The Missouri Department of Health and Senior Services said the state is included in that number with one reported case in Jefferson County. Missouri saw 14 cases in 2018.
Officials with the CDC said Wednesday the number of measles cases in the U.S. has hit a record at 681 in 2019. That’s the most since the disease was eliminated in 2000. The second greatest number to date was 667 cases in 2014.
In the coming weeks officials believe this year’s outbreak will surpass that of five years ago. The 2019 numbers are already nearly twice that of 2018, when the country had 372 cases.
According to the CDC, the national outbreaks come from people who traveled internationally and brought the disease back.

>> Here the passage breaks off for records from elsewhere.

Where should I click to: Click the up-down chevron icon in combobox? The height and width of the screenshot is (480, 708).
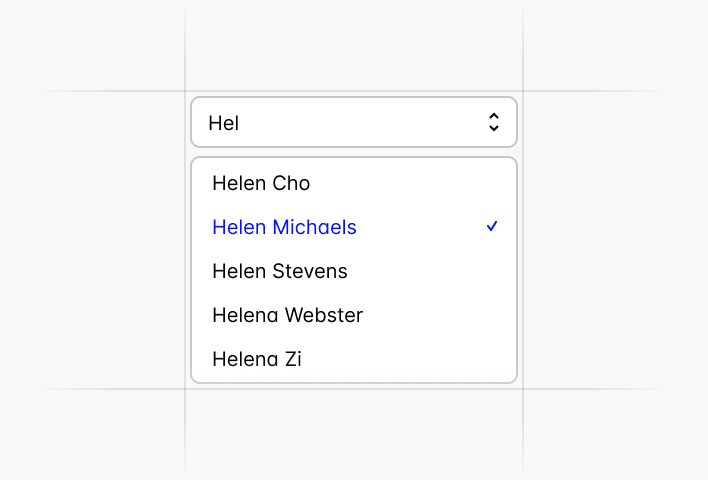click(493, 123)
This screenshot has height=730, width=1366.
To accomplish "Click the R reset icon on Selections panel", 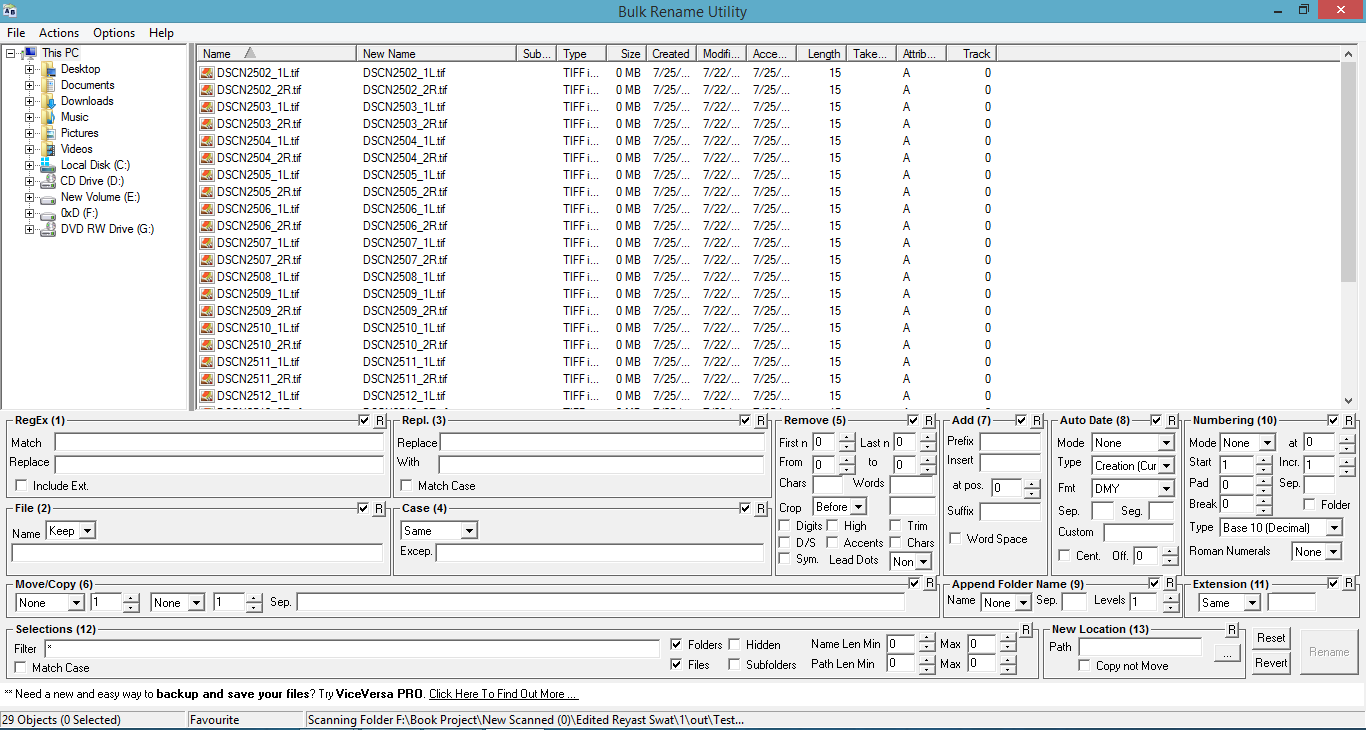I will (1026, 629).
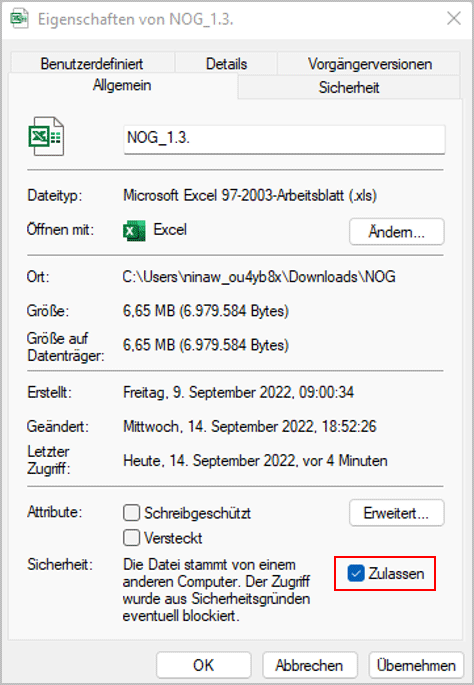This screenshot has width=474, height=685.
Task: Select the Vorgängerversionen tab
Action: pyautogui.click(x=370, y=64)
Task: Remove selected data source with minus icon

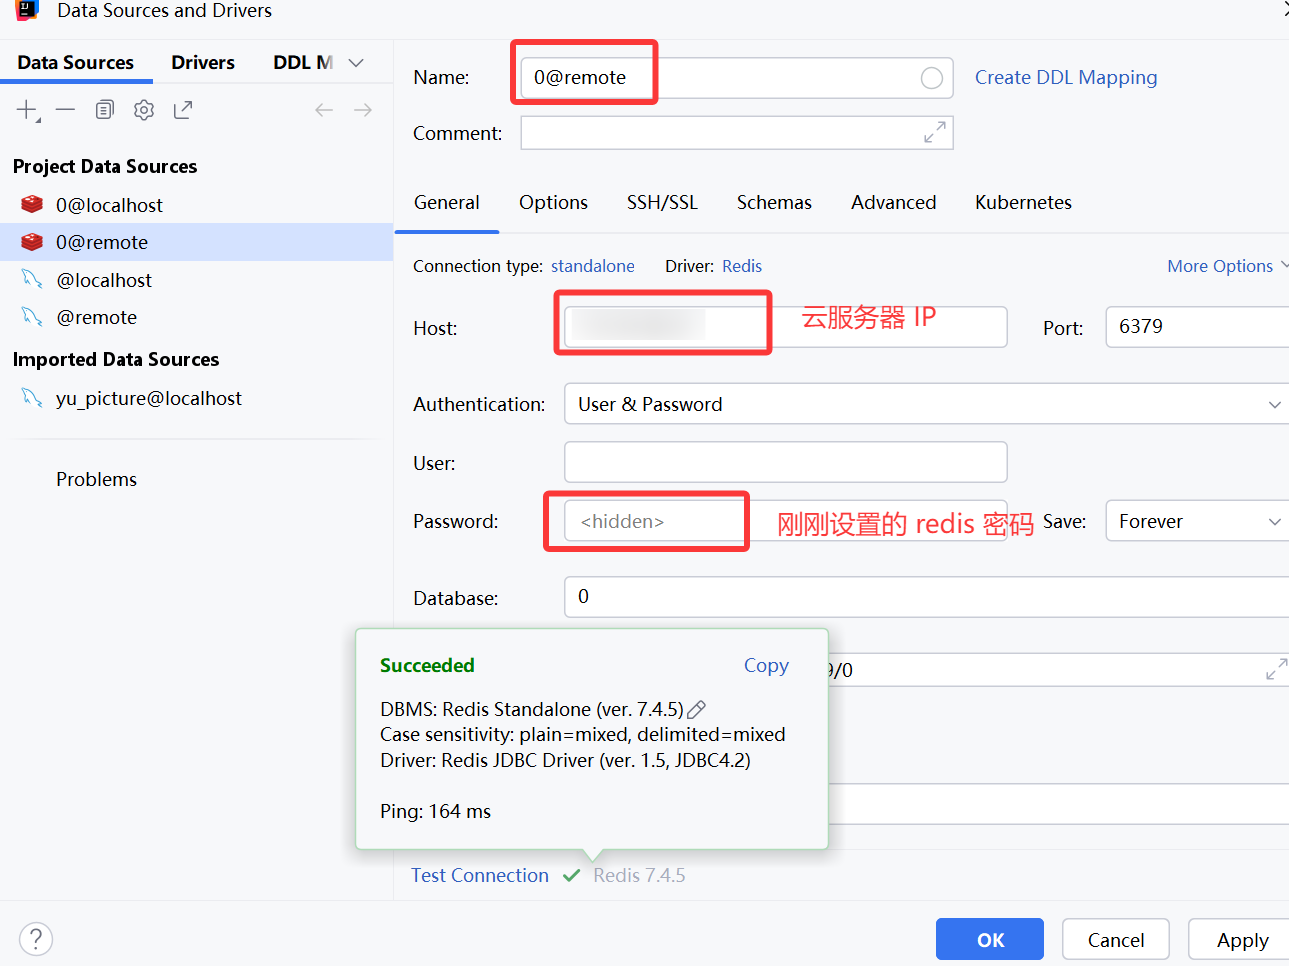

The CDC said the pockets of unvaccinated communities in the country then enable the spread of the disease.
“Nine out of ten people that are not vaccinated that would come in to contact with those droplets in the air would become sick,” said Boone Hospital Center Infection Prevention Specialist Cassie Mueller. “That’s how contagious it is.”
Measles is only deadly in rare cases, but one in three children under the age of five have to be hospitalized if they get it.
The CDC recommends two doses of the measles, mumps, rubella vaccine. One at 12 to 15 months and the other at four to six years old.
“If you get two vaccines you’re 97 percent protected from measles,” Mueller said.
Mueller said getting the vaccine also protects the people who can’t get vaccinated due to age or medical conditions.
EDITOR’S NOTE: This story has been changed to correct where the Missouri measles case was reported.